> _TEXT SEGMENT_
------------------------
Glandular hypomastia may occur as a developmental or involutional process and affects a significant number of women in the United States. Developmental hypomastia is often seen as primary mammary hypoplasia, or as a sequela of thoracic hypoplasia (Poland syndrome) or other chest wall deformity. Involutional hypomastia may develop in the postpartum setting and may be exacerbated by breast-feeding or significant weight loss. When compared to the norm, inadequate breast volume may lead to a negative body image, feelings of inadequacy and to low self-esteem.1 These disturbances may adversely affect a patient’s interpersonal relationships, sexual fulfillment, and quality of life.2
There has been a steady increase in breast augmentation surgery with the emerging importance of body image, changes in societal expectations, and the increasing acceptance of aesthetic surgery in the United States. Augmentation mammaplasty was performed 289 000 times in 2009, as the most frequently performed cosmetic surgical procedure in women in the United States.3 In this chapter, we review the history of breast augmentation, operative planning and technique, and some perioperative and late complications of the procedure. The evolution of modern breast implants is described.
The first report of successful breast augmentation appeared in 1895 in which Czerny described transplanting a lipoma from the trunk to the breast in a patient deformed by a partial mastectomy.4 In 1954, Longacre described a local dermal-fat flap for augmentation of the breast.5 Eventually, both adipose tissue and omentum were also used to augment the breast.
During the 1950s and 1960s, breast augmentation with solid alloplastic materials was carried out using polyurethane, polytetrafluoroethylene (Teflon), and expanded polyvinyl alcohol formaldehyde (Ivalon sponge). Ultimately, the use of these materials was discontinued after patients developed local tissue reactions, firmness, distortion of the breast, and significant discomfort.6 Various other solid and semi-solid materials have been injected directly into the breast parenchyma for augmentation including epoxy resin, shellac, beeswax, paraffin, petroleum jelly, and liquid silicone. Liquid silicone (polydimethyl siloxane) was originally developed in the aeronautics industry during the Second World War. In 1961, Uchida reported the injection of liquid silicone into the breast for breast augmentation.6 Unfortunately, injection of liquid silicone resulted in frequent complications including recurrent infections, chronic inflammation, drainage, granuloma formation and even necrosis.7,8 Breast augmentation by injection of free liquid silicone was abandoned in the United States in light of these complications.
------------------------
> _ABOUT THIS EXERCISE_
Please output the passage of the breast augmentation text from "The first report" up to and including "augment the breast.", word for word. The lines after this point are separate material, not part of the text on breast augmentation.

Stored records
------------------------
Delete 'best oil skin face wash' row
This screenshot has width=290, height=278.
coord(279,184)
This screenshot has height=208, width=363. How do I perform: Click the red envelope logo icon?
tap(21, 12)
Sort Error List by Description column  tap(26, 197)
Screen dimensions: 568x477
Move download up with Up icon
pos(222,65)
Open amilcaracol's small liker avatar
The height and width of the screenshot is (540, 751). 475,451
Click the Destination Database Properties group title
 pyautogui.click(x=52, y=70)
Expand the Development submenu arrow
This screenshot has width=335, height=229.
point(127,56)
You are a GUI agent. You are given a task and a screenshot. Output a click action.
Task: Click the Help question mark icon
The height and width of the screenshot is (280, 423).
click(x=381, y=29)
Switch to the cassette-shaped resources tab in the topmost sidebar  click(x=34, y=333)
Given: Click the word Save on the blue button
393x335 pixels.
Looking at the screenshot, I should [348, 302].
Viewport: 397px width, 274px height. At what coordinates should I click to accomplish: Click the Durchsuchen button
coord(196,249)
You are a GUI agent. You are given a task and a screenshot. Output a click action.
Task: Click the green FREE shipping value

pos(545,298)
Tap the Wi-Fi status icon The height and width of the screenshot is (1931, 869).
------------------------
> _RESULT FOR THIS TASK_
The first report of successful breast augmentation appeared in 1895 in which Czerny described transplanting a lipoma from the trunk to the breast in a patient deformed by a partial mastectomy.4 In 1954, Longacre described a local dermal-fat flap for augmentation of the breast.5 Eventually, both adipose tissue and omentum were also used to augment the breast.